**Stored items**:
++++++++++

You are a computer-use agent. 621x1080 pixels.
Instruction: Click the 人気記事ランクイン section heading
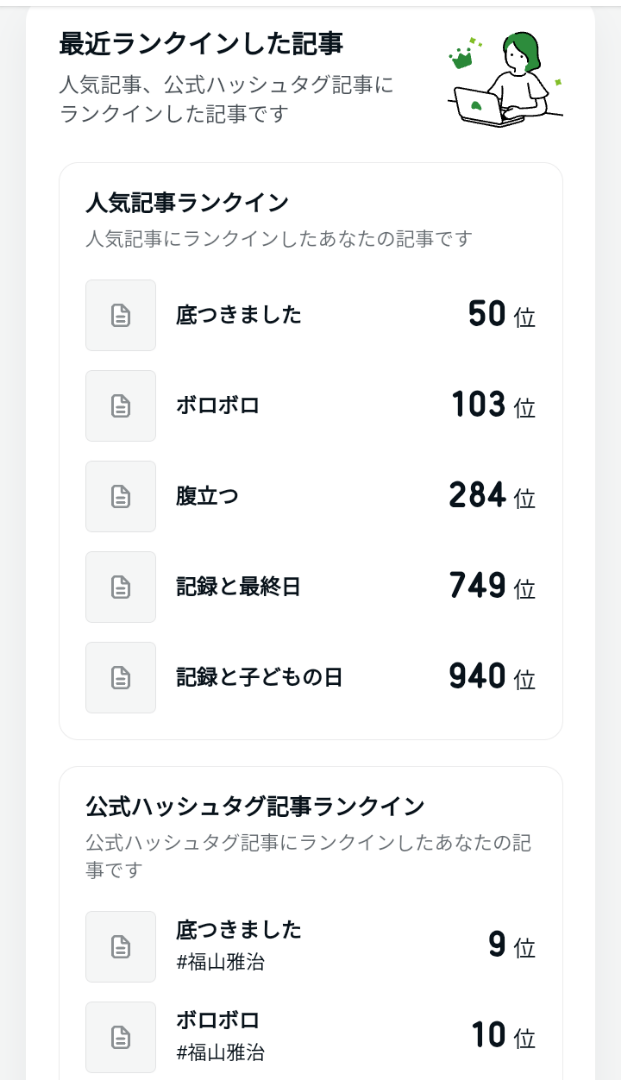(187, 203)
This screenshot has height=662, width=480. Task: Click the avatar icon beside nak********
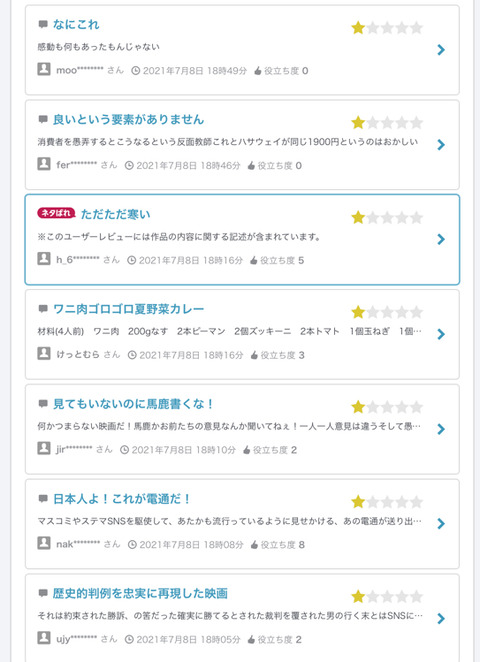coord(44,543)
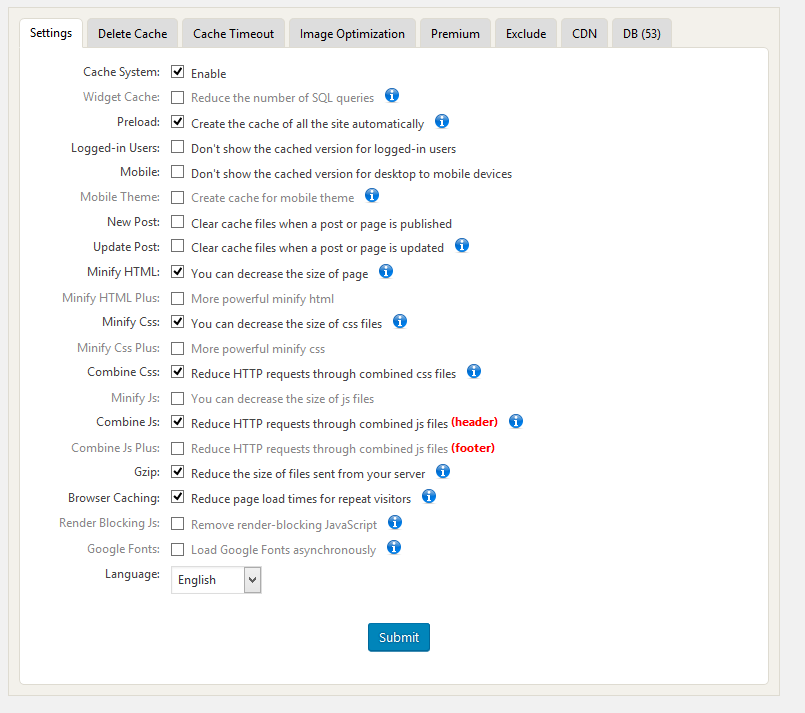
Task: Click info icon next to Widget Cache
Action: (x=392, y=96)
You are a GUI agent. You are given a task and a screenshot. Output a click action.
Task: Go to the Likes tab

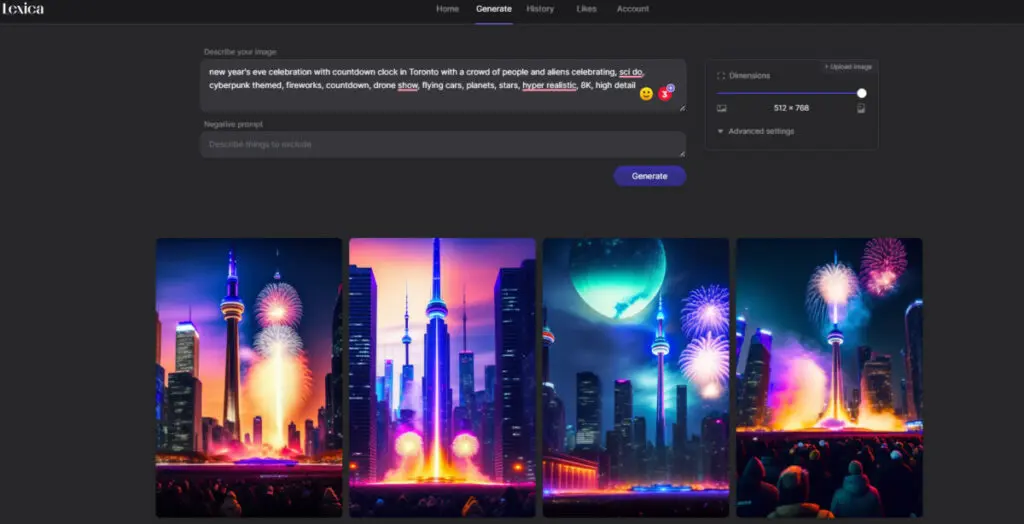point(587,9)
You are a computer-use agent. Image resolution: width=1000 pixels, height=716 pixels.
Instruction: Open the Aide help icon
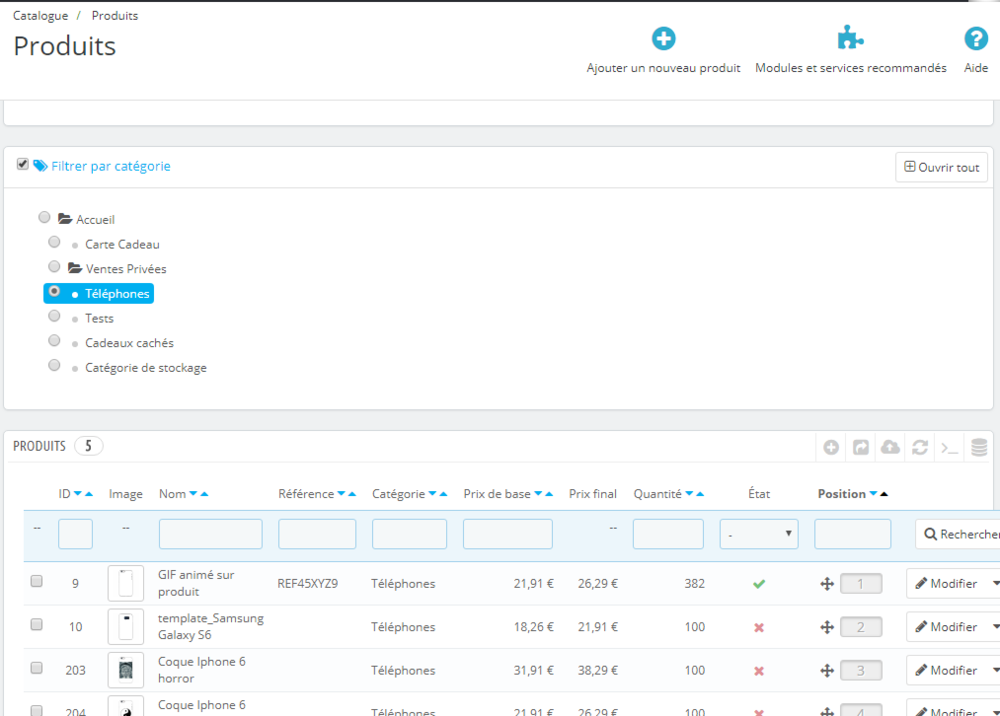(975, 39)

++++++++++

**INSTRUCTIONS FOR THE TASK**: Give back all entries exactly. No pictures belong in the copy.

**WRITTEN REPLY**:
You are a computer-use agent. 621x1080 pixels.
Instruction: Click the 人気記事ランクイン section heading
(187, 203)
This screenshot has height=662, width=480. Task: Click the avatar icon beside nak********
coord(44,543)
Task: Click info icon next to Widget Cache
Action: (x=392, y=96)
You are a GUI agent. You are given a task and a screenshot. Output a click action.
Task: Go to the Likes tab

point(587,9)
You are a computer-use agent. Image resolution: width=1000 pixels, height=716 pixels.
Instruction: Open the Aide help icon
(975, 39)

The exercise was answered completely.